(DIRECTIONS FOR THIS TASK): From the line containing "This screenshot has height=244, width=301." through the last line of the records below, output every line exactly as it appears, but leave out the pictures.

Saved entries
_ _ _ _ _

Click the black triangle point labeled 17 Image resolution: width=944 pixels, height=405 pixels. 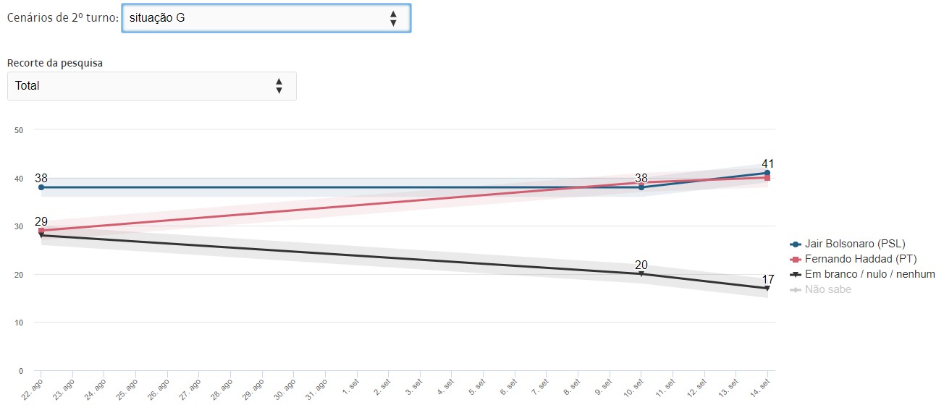pyautogui.click(x=767, y=289)
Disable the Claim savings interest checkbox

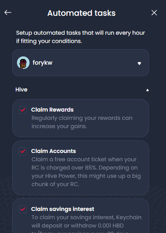23,209
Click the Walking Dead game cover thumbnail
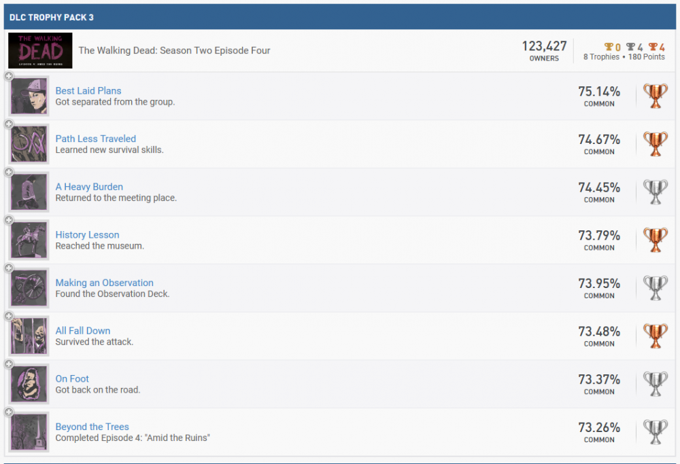The height and width of the screenshot is (464, 680). click(x=40, y=50)
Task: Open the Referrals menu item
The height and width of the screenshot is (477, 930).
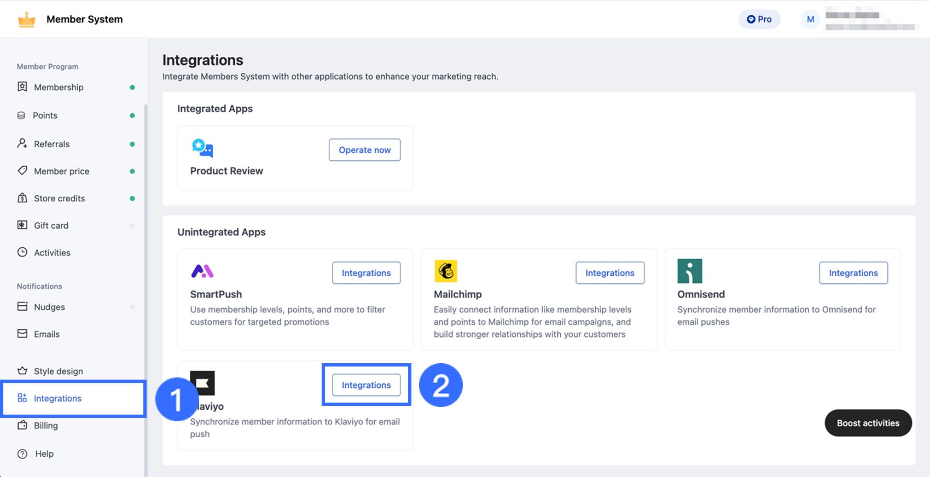Action: click(x=51, y=144)
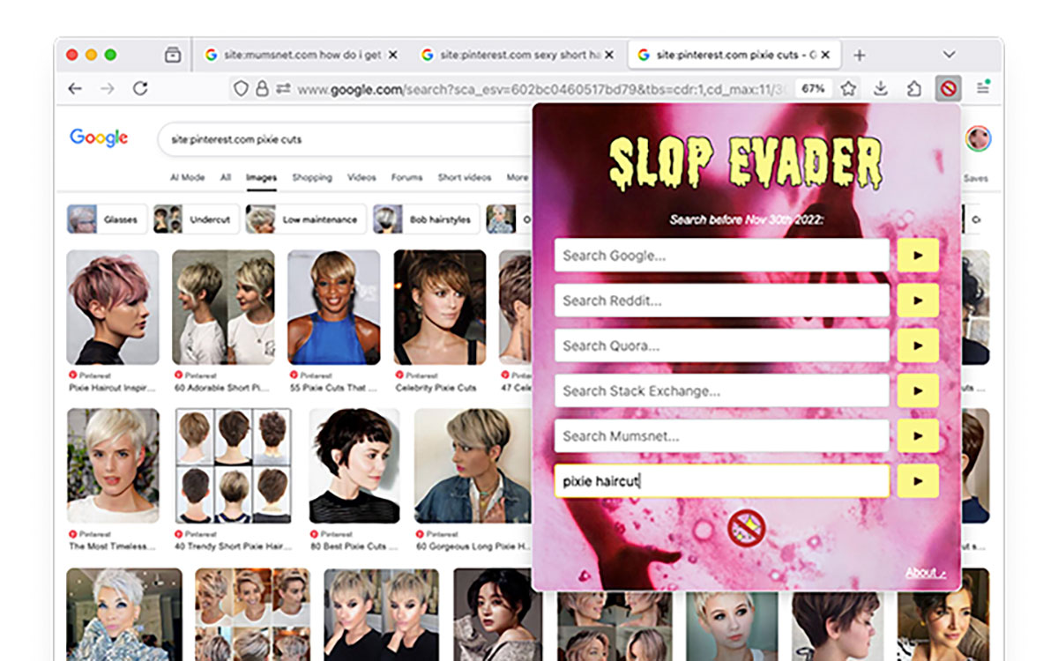Open the browser Downloads icon

[x=882, y=88]
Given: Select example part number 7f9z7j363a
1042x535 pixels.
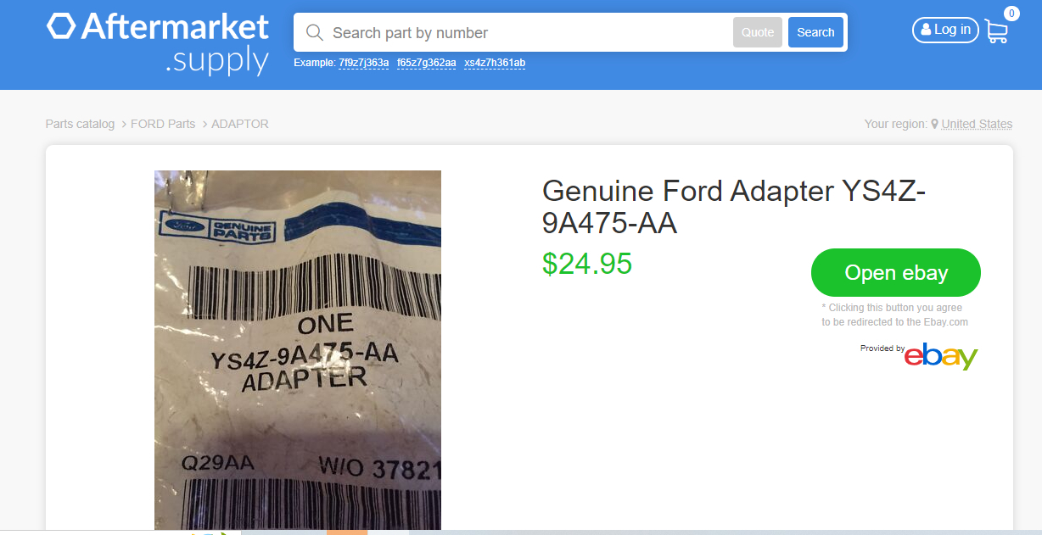Looking at the screenshot, I should click(x=363, y=63).
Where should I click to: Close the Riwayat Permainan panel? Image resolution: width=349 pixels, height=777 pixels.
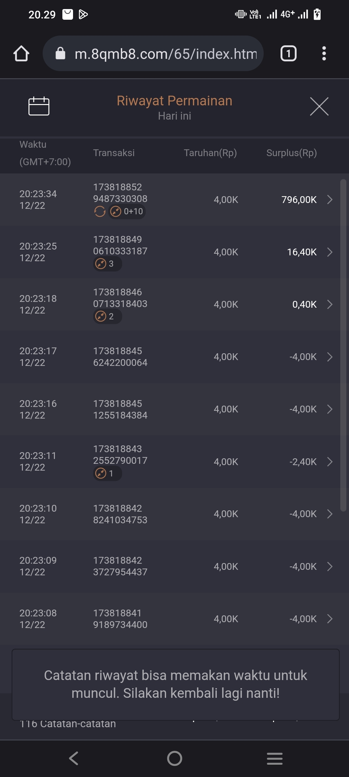(319, 106)
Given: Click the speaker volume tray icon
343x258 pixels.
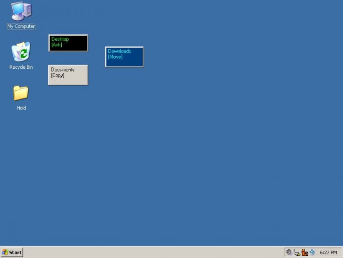Looking at the screenshot, I should (289, 253).
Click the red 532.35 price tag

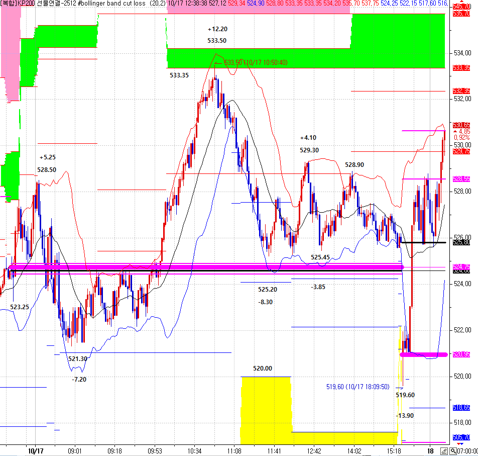(x=461, y=91)
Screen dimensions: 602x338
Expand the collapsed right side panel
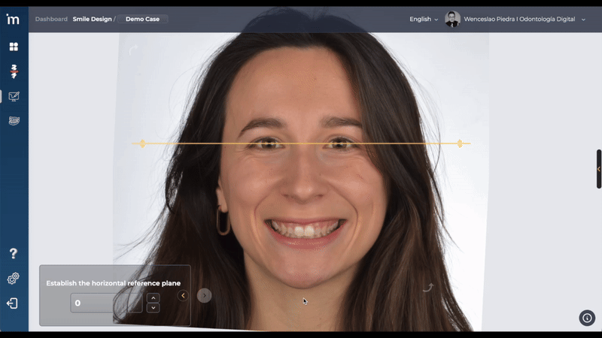pyautogui.click(x=598, y=169)
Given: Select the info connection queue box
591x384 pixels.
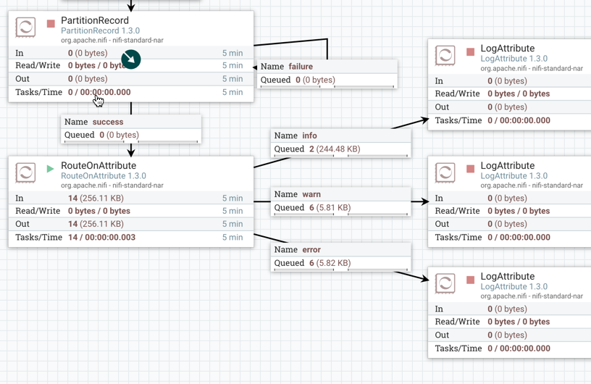Looking at the screenshot, I should pos(341,142).
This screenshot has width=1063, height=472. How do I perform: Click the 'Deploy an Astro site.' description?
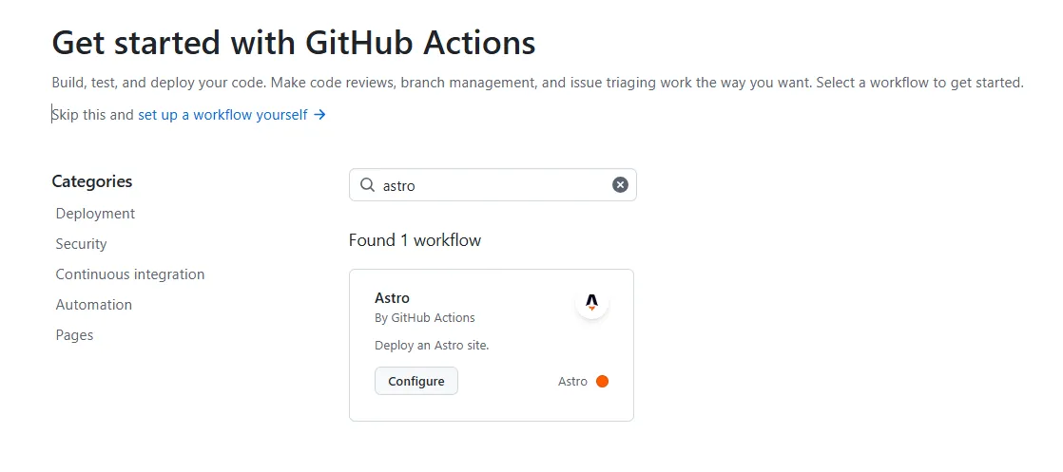[x=432, y=346]
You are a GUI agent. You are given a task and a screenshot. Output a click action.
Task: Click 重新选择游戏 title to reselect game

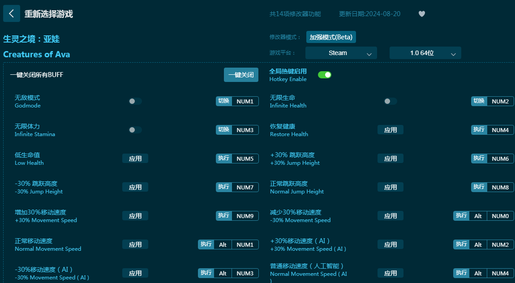pyautogui.click(x=48, y=14)
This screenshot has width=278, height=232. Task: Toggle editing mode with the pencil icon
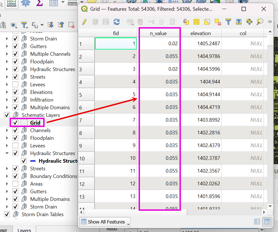click(x=84, y=22)
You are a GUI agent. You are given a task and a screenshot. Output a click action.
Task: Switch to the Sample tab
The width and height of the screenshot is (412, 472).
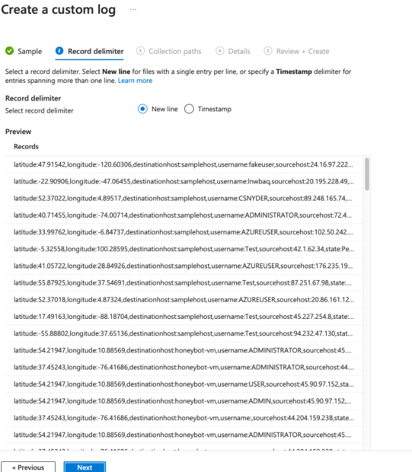[30, 51]
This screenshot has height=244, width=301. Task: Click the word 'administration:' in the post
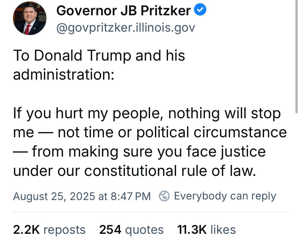pyautogui.click(x=63, y=75)
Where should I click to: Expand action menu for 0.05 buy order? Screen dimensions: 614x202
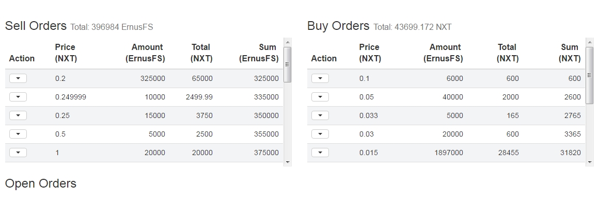pos(320,97)
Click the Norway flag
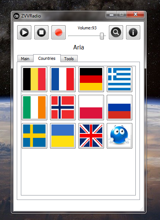 [63, 107]
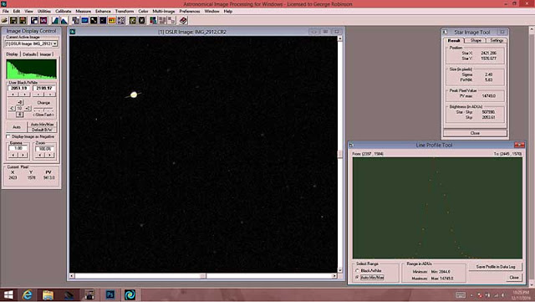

_ _ _ _ _

(WORKED SOLUTION):
This screenshot has height=244, width=301. Task: Click the word 'administration:' in the post
pyautogui.click(x=63, y=75)
Where should I click to: Expand action menu for 0.05 buy order? Screen dimensions: 614x202
pos(320,97)
Click the Norway flag
 [63, 107]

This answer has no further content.